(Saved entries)
========
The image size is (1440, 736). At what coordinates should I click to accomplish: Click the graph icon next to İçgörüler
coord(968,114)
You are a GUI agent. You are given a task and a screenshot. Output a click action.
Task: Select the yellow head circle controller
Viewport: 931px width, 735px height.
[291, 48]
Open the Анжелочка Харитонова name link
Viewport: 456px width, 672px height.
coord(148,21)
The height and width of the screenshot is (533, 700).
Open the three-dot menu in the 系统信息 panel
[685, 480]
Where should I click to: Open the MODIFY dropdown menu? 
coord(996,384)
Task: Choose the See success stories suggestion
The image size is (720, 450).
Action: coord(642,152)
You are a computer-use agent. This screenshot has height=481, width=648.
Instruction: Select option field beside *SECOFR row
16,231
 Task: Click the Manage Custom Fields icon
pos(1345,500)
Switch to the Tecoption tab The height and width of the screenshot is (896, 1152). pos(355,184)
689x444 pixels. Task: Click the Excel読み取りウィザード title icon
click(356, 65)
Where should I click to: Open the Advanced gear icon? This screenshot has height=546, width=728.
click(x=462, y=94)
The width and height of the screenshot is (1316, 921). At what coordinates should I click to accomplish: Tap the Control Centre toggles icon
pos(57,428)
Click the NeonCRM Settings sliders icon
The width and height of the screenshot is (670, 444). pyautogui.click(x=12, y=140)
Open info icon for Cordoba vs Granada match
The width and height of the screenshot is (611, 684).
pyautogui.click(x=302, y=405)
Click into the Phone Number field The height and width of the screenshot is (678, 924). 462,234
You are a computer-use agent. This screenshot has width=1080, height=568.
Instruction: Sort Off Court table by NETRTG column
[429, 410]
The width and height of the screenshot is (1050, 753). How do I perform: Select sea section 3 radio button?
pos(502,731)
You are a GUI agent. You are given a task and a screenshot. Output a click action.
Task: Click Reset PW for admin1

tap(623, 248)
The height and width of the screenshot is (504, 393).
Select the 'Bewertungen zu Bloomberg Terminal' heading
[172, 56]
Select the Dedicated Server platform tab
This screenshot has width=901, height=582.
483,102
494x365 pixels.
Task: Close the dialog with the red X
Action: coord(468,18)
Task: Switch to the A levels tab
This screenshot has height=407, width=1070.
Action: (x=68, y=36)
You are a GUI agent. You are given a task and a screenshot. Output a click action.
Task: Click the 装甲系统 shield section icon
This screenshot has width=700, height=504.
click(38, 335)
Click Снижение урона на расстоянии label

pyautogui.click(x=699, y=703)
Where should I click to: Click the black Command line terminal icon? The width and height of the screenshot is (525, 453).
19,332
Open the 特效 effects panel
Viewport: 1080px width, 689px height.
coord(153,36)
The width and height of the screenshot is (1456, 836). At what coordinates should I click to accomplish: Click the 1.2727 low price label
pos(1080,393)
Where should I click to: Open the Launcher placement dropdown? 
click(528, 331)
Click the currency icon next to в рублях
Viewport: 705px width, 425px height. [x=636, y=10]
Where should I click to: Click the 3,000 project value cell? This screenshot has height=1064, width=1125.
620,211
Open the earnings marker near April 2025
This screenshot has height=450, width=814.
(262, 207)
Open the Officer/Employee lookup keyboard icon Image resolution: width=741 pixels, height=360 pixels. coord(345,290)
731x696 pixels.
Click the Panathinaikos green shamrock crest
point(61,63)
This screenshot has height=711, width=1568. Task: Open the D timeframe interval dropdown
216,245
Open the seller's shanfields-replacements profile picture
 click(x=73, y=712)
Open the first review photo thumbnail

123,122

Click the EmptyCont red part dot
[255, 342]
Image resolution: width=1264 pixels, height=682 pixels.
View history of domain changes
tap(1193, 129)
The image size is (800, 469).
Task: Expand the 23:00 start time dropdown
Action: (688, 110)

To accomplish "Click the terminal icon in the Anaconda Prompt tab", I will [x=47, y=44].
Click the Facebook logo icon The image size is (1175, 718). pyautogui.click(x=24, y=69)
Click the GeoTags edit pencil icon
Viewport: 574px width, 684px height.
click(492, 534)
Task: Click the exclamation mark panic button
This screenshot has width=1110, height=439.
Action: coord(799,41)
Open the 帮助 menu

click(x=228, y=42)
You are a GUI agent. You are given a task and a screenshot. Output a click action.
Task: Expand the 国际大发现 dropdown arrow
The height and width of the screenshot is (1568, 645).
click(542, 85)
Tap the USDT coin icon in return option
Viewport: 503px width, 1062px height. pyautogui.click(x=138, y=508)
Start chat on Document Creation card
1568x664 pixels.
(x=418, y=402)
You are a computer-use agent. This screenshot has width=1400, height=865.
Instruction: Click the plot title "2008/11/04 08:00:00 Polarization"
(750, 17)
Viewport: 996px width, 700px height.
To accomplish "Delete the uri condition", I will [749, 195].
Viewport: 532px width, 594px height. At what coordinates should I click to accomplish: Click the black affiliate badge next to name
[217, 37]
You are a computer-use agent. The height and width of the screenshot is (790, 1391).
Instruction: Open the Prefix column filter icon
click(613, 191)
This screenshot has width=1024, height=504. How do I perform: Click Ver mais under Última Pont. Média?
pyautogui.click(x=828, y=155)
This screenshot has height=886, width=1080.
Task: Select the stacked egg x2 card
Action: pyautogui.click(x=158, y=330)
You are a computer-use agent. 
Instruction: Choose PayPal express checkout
========
WORK REQUIRED — The data above should be output exactly, with each line intact.

FINISHED EXERCISE —
The image size is (1440, 736). At what coordinates should I click to accomplish: Click the graph icon next to İçgörüler
coord(968,114)
You are a GUI agent. You are given a task and a screenshot. Output a click action.
Task: Select the yellow head circle controller
Viewport: 931px width, 735px height.
[291, 48]
Open the Анжелочка Харитонова name link
Viewport: 456px width, 672px height.
coord(148,21)
The height and width of the screenshot is (533, 700).
Open the three-dot menu in the 系统信息 panel
[685, 480]
Where should I click to: Open the MODIFY dropdown menu? 
coord(996,384)
Task: Choose the See success stories suggestion
The image size is (720, 450).
Action: coord(642,152)
You are a computer-use agent. This screenshot has height=481, width=648.
Instruction: Select option field beside *SECOFR row
16,231
 Task: Click the Manage Custom Fields icon
pos(1345,500)
Switch to the Tecoption tab The height and width of the screenshot is (896, 1152). pos(355,184)
689x444 pixels. Task: Click the Excel読み取りウィザード title icon
click(356, 65)
Where should I click to: Open the Advanced gear icon? This screenshot has height=546, width=728.
click(x=462, y=94)
The width and height of the screenshot is (1316, 921). At what coordinates should I click to accomplish: Tap the Control Centre toggles icon
pos(57,428)
Click the NeonCRM Settings sliders icon
The width and height of the screenshot is (670, 444). pyautogui.click(x=12, y=140)
Open info icon for Cordoba vs Granada match
The width and height of the screenshot is (611, 684).
pyautogui.click(x=302, y=405)
Click into the Phone Number field The height and width of the screenshot is (678, 924). 462,234
You are a computer-use agent. This screenshot has width=1080, height=568.
Instruction: Sort Off Court table by NETRTG column
[429, 410]
The width and height of the screenshot is (1050, 753). How do I perform: Select sea section 3 radio button?
pos(502,731)
You are a GUI agent. You are given a task and a screenshot. Output a click action.
Task: Click Reset PW for admin1

tap(623, 248)
The height and width of the screenshot is (504, 393).
Select the 'Bewertungen zu Bloomberg Terminal' heading
[172, 56]
Select the Dedicated Server platform tab
This screenshot has width=901, height=582.
483,102
494x365 pixels.
Task: Close the dialog with the red X
Action: coord(468,18)
Task: Switch to the A levels tab
This screenshot has height=407, width=1070.
Action: (x=68, y=36)
You are a GUI agent. You are given a task and a screenshot. Output a click action.
Task: Click the 装甲系统 shield section icon
This screenshot has width=700, height=504.
click(38, 335)
Click Снижение урона на расстоянии label

pyautogui.click(x=699, y=703)
Where should I click to: Click the black Command line terminal icon? The width and height of the screenshot is (525, 453).
19,332
Open the 特效 effects panel
Viewport: 1080px width, 689px height.
coord(153,36)
The width and height of the screenshot is (1456, 836). At what coordinates should I click to accomplish: Click the 1.2727 low price label
pos(1080,393)
Where should I click to: Open the Launcher placement dropdown? 
click(528, 331)
Click the currency icon next to в рублях
Viewport: 705px width, 425px height. [x=636, y=10]
Where should I click to: Click the 3,000 project value cell? This screenshot has height=1064, width=1125.
620,211
Open the earnings marker near April 2025
This screenshot has height=450, width=814.
(262, 207)
Open the Officer/Employee lookup keyboard icon Image resolution: width=741 pixels, height=360 pixels. coord(345,290)
731x696 pixels.
Click the Panathinaikos green shamrock crest
point(61,63)
This screenshot has height=711, width=1568. Task: Open the D timeframe interval dropdown
216,245
Open the seller's shanfields-replacements profile picture
 click(x=73, y=712)
Open the first review photo thumbnail

123,122

Click the EmptyCont red part dot
[255, 342]
Image resolution: width=1264 pixels, height=682 pixels.
View history of domain changes
tap(1193, 129)
The image size is (800, 469).
Task: Expand the 23:00 start time dropdown
Action: (688, 110)

To accomplish "Click the terminal icon in the Anaconda Prompt tab", I will [x=47, y=44].
Click the Facebook logo icon The image size is (1175, 718). pyautogui.click(x=24, y=69)
Click the GeoTags edit pencil icon
Viewport: 574px width, 684px height.
click(492, 534)
Task: Click the exclamation mark panic button
This screenshot has width=1110, height=439.
Action: coord(799,41)
Open the 帮助 menu

click(x=228, y=42)
You are a GUI agent. You are given a task and a screenshot. Output a click action.
Task: Expand the 国际大发现 dropdown arrow
The height and width of the screenshot is (1568, 645).
click(542, 85)
Tap the USDT coin icon in return option
Viewport: 503px width, 1062px height. pyautogui.click(x=138, y=508)
Start chat on Document Creation card
1568x664 pixels.
(x=418, y=402)
You are a computer-use agent. This screenshot has width=1400, height=865.
Instruction: Click the plot title "2008/11/04 08:00:00 Polarization"
(750, 17)
Viewport: 996px width, 700px height.
To accomplish "Delete the uri condition", I will [749, 195].
Viewport: 532px width, 594px height. At what coordinates should I click to accomplish: Click the black affiliate badge next to name
[217, 37]
You are a computer-use agent. The height and width of the screenshot is (790, 1391).
Instruction: Open the Prefix column filter icon
click(613, 191)
This screenshot has width=1024, height=504. How do I perform: Click Ver mais under Última Pont. Média?
pyautogui.click(x=828, y=155)
This screenshot has height=886, width=1080.
Task: Select the stacked egg x2 card
Action: pyautogui.click(x=158, y=330)
You are a computer-use agent. 
Instruction: Choose PayPal express checkout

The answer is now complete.